Which treatment is most effective?
Last week, I finished my blog post with a question regarding the relative effectiveness of different home exercises for BPPV. This question has been pondered by others for several years. As early as 1999 (roughly eight years before the iPhone was introduced and while Bill Clinton was the president), Radtke and colleagues compared the relative effectiveness of a home version of a Modified Epley Procedure (MEP) with Brandt Daroff (BDE) exercises. They reported that “after one week, 18 of 28 (64%) using the MEP were asymptomatic compared with 6 of 26 patients (23%) using the BDE.” While these data indicate that the MEP may be more effective than the BDE, neither is nearly as effective as in-office Canalith Repositioning, as described in last week’s post.
A few years later, the same group (mostly) compared the effectiveness of the same home version of the MEP to a home version of the Semont Manuever (SM). They reported that the MEP resolved complaints of positional vertigo in 95% of patients after one week; however, the same success was achieved in only 58% of the MSM group, primarily as a result of incorrect performance or the MSM. So, is even a poorly performed SM more effective than Brandt Daroff exercises?

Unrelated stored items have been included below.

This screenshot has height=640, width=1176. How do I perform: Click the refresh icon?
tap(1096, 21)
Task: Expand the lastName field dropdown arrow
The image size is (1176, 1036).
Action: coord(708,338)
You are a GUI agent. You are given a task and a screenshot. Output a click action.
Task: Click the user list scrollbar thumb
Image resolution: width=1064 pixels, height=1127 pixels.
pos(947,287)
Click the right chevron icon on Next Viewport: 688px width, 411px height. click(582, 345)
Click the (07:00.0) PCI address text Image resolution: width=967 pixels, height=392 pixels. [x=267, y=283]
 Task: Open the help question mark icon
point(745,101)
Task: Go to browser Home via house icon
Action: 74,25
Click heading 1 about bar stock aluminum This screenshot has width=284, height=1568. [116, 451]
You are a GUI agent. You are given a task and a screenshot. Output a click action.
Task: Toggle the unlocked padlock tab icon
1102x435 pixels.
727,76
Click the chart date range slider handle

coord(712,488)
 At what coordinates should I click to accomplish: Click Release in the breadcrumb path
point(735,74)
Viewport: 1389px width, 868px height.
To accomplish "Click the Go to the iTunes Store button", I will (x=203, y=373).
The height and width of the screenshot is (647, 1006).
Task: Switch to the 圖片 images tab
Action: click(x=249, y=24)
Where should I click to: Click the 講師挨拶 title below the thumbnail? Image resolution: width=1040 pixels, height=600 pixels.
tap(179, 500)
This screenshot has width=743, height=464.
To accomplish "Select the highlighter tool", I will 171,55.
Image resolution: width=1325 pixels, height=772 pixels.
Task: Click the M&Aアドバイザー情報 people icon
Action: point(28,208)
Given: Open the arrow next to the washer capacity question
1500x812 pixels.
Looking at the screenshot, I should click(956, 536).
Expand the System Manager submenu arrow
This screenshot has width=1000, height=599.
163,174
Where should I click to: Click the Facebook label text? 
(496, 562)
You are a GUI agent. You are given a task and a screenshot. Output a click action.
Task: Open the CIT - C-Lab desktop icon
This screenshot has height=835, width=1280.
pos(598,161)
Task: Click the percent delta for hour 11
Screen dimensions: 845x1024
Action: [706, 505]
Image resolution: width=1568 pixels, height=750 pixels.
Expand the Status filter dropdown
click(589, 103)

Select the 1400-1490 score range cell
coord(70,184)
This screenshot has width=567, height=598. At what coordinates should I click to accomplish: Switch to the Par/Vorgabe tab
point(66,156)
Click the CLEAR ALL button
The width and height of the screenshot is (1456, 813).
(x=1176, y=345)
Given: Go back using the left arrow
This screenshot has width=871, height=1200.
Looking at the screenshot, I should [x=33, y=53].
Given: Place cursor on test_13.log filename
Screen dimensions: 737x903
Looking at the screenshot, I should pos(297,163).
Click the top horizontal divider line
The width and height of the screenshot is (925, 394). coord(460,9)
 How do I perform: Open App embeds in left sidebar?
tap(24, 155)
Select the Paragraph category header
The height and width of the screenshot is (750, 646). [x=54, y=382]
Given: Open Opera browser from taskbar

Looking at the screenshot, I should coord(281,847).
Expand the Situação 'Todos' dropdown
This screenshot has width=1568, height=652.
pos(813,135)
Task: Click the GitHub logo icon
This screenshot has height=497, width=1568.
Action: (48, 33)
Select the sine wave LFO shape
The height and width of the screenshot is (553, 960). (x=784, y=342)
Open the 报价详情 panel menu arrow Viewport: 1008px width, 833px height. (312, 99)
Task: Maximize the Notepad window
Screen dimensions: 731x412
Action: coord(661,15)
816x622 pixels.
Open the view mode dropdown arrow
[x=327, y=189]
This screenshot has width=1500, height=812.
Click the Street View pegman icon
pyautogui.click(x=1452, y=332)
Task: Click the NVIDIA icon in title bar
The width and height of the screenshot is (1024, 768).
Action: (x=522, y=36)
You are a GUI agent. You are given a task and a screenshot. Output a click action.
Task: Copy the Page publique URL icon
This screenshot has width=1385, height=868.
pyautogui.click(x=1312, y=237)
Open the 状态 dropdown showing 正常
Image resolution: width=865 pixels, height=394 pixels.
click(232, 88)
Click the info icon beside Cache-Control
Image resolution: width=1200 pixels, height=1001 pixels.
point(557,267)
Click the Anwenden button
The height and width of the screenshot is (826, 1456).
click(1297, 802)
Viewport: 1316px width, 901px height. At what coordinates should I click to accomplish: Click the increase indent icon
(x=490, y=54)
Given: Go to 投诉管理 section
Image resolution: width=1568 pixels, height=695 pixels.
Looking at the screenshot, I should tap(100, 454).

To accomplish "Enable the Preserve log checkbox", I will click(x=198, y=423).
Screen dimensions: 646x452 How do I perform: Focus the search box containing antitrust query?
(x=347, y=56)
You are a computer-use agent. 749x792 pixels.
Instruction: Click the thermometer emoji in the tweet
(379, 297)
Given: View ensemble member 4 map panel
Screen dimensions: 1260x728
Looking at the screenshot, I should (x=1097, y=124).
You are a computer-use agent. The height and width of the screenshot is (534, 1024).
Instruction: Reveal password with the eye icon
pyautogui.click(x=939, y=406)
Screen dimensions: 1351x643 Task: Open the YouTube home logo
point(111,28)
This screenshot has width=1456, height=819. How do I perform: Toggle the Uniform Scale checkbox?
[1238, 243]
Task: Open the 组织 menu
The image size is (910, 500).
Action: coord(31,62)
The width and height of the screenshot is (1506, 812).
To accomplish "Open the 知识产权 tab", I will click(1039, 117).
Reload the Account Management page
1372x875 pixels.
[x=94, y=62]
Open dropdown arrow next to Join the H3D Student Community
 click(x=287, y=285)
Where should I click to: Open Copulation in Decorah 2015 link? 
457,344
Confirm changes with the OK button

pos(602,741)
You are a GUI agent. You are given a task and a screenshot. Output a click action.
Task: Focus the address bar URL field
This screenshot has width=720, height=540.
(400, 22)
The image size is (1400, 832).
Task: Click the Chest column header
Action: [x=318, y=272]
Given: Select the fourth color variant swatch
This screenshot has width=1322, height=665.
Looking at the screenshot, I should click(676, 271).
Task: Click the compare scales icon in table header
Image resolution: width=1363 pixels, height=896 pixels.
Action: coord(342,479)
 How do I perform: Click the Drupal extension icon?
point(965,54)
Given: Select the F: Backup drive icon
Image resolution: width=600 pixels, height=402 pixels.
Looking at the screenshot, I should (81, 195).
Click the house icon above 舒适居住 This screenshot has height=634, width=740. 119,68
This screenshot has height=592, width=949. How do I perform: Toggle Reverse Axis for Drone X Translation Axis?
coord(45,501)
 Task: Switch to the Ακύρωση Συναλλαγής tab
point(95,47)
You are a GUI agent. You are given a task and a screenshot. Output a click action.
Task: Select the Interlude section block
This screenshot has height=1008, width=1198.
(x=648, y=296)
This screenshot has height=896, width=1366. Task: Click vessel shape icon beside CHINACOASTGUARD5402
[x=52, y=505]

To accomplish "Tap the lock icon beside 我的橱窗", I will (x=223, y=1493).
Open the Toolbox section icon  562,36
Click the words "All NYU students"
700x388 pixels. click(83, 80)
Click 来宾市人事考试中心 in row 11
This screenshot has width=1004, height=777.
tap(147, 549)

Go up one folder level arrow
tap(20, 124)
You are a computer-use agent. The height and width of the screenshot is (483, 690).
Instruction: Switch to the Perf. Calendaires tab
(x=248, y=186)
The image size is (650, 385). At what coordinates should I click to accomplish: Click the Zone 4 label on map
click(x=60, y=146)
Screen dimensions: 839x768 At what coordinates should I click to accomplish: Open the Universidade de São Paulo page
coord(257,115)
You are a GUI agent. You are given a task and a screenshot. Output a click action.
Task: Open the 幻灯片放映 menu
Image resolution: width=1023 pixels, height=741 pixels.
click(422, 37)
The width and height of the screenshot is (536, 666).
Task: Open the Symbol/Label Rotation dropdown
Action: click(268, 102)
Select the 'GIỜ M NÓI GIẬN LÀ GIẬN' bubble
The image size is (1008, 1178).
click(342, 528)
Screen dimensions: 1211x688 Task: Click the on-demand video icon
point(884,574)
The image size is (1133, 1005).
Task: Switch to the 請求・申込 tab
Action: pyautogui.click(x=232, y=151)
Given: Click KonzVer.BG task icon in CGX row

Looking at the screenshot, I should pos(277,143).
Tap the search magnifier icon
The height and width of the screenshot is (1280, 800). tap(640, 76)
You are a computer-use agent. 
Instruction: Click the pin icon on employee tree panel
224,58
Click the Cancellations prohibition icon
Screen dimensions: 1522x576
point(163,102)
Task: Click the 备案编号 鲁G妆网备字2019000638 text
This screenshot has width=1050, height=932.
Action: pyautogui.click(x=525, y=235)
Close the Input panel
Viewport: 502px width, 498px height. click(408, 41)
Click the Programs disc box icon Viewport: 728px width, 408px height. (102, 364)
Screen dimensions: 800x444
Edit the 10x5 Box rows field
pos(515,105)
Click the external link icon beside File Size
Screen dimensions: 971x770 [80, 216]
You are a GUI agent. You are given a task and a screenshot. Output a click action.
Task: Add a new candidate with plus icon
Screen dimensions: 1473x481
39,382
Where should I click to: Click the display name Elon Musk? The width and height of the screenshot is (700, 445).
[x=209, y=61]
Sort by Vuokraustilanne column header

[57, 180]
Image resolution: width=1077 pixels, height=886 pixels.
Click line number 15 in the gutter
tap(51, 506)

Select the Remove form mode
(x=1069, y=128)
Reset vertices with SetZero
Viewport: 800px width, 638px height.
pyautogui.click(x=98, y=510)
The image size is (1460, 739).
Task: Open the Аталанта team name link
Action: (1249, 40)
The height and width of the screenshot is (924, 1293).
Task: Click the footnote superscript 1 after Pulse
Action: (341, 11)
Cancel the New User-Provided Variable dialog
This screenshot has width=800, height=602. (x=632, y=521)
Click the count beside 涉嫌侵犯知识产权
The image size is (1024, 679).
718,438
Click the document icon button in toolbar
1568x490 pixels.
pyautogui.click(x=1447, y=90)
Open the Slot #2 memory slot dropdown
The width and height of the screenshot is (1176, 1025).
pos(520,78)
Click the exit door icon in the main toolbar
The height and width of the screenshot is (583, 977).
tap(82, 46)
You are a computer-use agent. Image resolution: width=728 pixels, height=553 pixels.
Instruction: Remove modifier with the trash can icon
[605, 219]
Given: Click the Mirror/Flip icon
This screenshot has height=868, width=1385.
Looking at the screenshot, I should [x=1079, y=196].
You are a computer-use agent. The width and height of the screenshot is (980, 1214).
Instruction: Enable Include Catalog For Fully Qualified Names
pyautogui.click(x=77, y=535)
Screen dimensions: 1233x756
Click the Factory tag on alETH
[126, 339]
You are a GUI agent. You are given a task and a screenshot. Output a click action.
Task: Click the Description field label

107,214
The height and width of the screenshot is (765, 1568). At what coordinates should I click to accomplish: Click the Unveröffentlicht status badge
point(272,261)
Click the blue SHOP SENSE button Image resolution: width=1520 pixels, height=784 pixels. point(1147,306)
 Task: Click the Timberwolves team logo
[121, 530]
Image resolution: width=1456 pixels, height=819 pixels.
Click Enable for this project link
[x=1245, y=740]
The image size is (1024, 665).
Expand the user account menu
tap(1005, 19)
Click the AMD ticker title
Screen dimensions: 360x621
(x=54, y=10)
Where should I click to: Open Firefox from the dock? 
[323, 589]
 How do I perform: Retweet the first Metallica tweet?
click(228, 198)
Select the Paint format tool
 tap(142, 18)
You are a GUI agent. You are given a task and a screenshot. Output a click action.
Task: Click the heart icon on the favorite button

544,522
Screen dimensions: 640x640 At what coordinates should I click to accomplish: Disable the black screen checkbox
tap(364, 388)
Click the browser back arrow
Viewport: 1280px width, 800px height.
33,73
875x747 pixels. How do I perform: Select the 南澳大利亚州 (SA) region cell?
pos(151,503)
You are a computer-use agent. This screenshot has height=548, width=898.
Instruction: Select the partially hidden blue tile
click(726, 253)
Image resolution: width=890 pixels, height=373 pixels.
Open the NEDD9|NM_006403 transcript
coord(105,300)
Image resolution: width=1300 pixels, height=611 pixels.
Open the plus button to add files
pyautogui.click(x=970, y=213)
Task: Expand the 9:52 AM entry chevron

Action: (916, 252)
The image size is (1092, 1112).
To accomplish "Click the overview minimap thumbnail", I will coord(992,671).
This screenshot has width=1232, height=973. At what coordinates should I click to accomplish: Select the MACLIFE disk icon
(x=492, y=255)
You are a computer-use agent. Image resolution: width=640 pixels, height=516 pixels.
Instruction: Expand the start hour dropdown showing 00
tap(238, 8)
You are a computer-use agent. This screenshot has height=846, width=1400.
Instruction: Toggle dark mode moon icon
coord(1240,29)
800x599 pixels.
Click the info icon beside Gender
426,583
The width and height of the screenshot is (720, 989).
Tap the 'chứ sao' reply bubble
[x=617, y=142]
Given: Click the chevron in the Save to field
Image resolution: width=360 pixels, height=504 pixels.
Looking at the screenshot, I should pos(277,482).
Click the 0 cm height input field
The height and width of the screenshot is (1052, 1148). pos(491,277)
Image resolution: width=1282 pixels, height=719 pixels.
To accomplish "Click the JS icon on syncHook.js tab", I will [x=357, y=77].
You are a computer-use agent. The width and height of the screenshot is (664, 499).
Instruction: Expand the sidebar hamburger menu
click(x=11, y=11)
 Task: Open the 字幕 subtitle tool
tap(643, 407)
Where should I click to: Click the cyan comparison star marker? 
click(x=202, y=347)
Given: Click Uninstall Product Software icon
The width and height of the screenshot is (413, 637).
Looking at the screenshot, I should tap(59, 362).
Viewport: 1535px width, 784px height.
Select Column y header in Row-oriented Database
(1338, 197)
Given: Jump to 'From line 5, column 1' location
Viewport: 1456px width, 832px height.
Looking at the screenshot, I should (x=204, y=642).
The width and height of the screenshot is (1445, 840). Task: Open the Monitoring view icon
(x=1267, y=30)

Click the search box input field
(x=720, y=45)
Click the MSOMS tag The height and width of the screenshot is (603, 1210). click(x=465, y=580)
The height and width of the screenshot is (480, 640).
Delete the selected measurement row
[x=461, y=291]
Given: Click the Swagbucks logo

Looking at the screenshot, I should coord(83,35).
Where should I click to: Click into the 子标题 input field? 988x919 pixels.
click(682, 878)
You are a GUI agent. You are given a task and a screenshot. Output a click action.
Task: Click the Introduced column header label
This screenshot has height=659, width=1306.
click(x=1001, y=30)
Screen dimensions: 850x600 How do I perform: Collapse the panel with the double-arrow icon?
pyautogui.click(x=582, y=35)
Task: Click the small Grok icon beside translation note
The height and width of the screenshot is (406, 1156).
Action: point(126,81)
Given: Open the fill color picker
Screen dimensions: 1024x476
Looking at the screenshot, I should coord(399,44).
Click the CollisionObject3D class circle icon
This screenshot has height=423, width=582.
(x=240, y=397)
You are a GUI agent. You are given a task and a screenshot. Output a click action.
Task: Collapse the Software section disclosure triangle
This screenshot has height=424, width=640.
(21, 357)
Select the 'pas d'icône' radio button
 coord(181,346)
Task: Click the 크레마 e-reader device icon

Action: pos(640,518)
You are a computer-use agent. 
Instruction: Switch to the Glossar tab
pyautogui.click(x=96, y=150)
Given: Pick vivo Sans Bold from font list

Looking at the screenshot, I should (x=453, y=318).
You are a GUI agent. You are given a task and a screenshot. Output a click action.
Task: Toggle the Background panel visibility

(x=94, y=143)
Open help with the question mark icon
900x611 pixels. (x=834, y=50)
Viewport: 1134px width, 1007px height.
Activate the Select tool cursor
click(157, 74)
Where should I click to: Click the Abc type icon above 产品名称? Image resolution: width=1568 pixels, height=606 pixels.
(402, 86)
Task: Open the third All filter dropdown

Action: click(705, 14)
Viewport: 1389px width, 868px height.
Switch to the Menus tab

More recently, a group out of China published a study that compared all three techniques frequently used for home treatment of BPPV. Not surprisingly, the authors found the MEP to be most effective, and the BDE least effective. What I found particularly interesting was that they found the BDE to be no more effective than no treatment at all. Yet, I still see at least one patient a week who has been given BDE for suspected BPPV.